Menghilangkan keraguan
Toh Su Mei, chief executive officer ANEXT Bank, salah satu bank khusus digital terbaru di Singapura, mencatat banyaknya keraguan yang ditempatkan pada bank digital. Khususnya, pola pikir bahwa bank digital hanya dapat menghasilkan jika mereka kehilangan uang.
“Ada yang bilang bank digital bisa menghasilkan uang tanpa kehilangan uang. Saya sudah sering mendengarnya bahkan sebelum mengambil peran ini, dari klien, bahwa bank digital lebih rentan terhadap ancaman keamanan, [hingga] kehilangan uang klien, [hingga] menutup akun tanpa rima atau alasan,” kata Toh.

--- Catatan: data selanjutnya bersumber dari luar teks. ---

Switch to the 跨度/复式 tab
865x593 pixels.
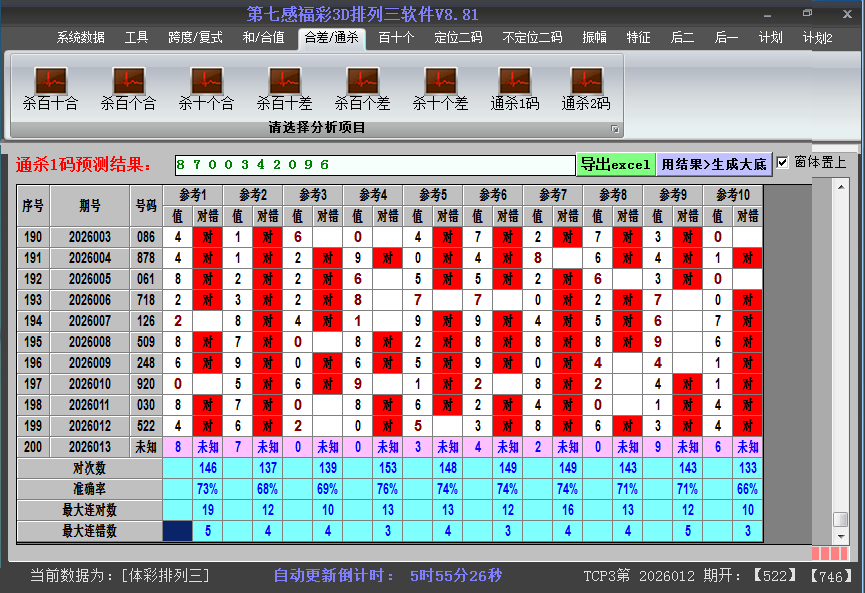[195, 38]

ALSO READ: Real-time cross border payments edges closer to reality with ISO 20022
“Menurut saya, jika itu dilakukan dengan benar, dengan baik, bank digital akan membuka jalan menuju inklusi keuangan serta keamanan dalam layanan keuangan digital. Dan semua UKM akan diberdayakan dengan peluang pertumbuhan baru ketika bank digital baru membuat kerangka kerja,” katanya menambahkan. Dia juga mencatat bahwa UKM ini memiliki peluang untuk dianggap layak kredit oleh sistem baru yang didorong oleh bank virtual; jika tidak, maka mereka akan tetap memiliki sedikit pilihan pembiayaan di bawah sistem keuangan yang ada.
Pengalaman adalah raja
Pengalaman nasabag juga menjadi topik utama bagi Manish Bhai, pendiri & CEO Bank Digital UNO yang berbasis di Filipina. Secara khusus, Bhai mengatakan bahwa mitos bank digital menawarkan lebih sedikit pengalaman pribadi tidaklah benar.

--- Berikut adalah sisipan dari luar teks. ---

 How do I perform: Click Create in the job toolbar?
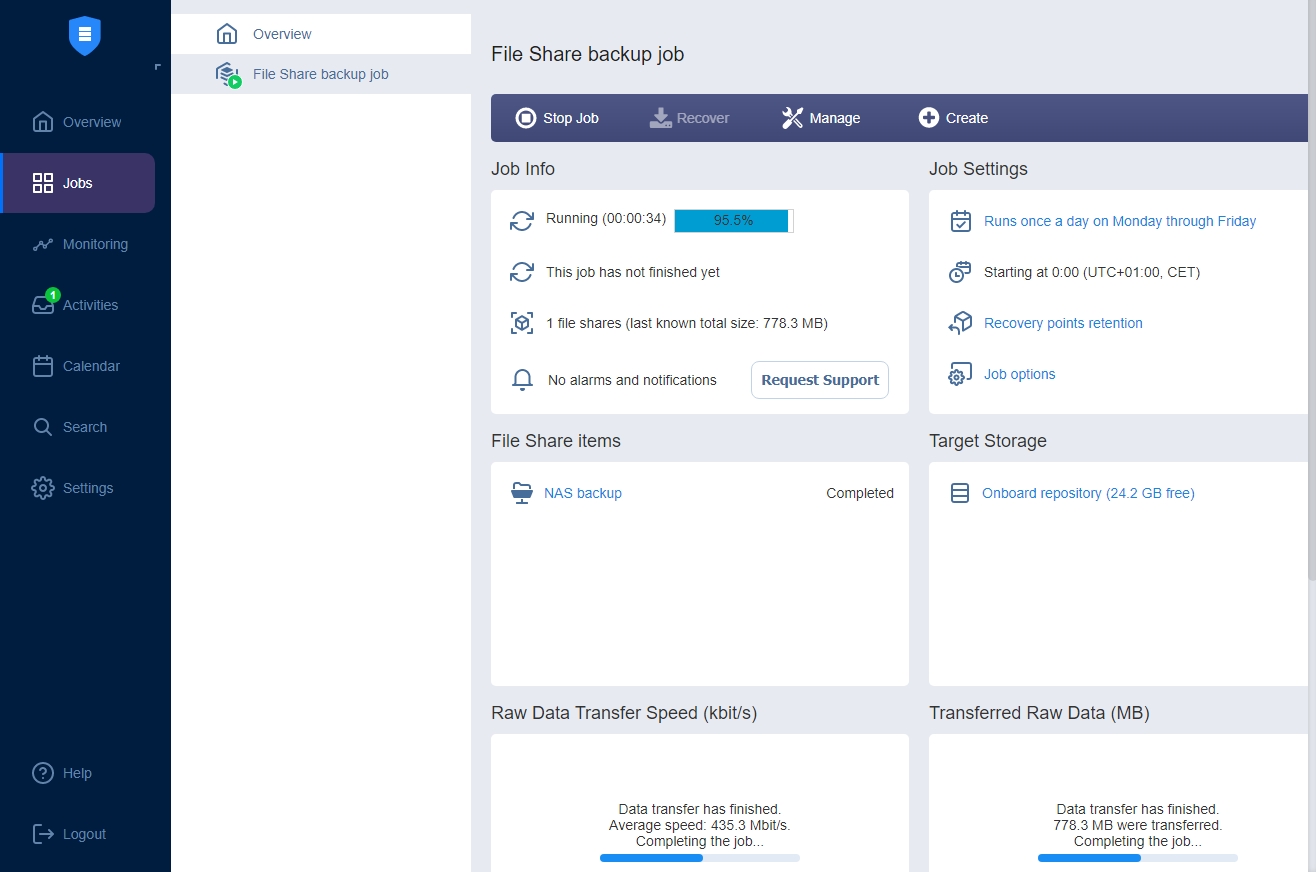point(952,117)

“Salah satu mitos terbesar bagi end user adalah tentang pengalaman non-pribadi, yaitu hal yang akan mereka gunakan untuk berinteraksi dengan bank digital. Pandangan saya tentang hal ini adalah sepenuhnya bergantung pada strategi organisasi perbankan, [pada] seberapa banyak mereka ingin terlibat, ”kata Bhai.
Dia mengatakan bahwa Bank Digital UNO menciptakan pusat kontak yang didukung karyawan manusia yang mereka sebut pusat kebahagiaan nasabah untuk memenuhi kebutuhan pengalaman pribadi nasabah mereka.
“Kami merasa bahwa pengalaman pribadi adalah kunci, terutama di pasar negara berkembang, dan orang-orang belum siap untuk bertransisi [menjauh] dari cabang. Dari banyak interaksi menjadi sepenuhnya berinteraksi dengan [sebuah] hanya menggunakan teknologi,” kata Bhai.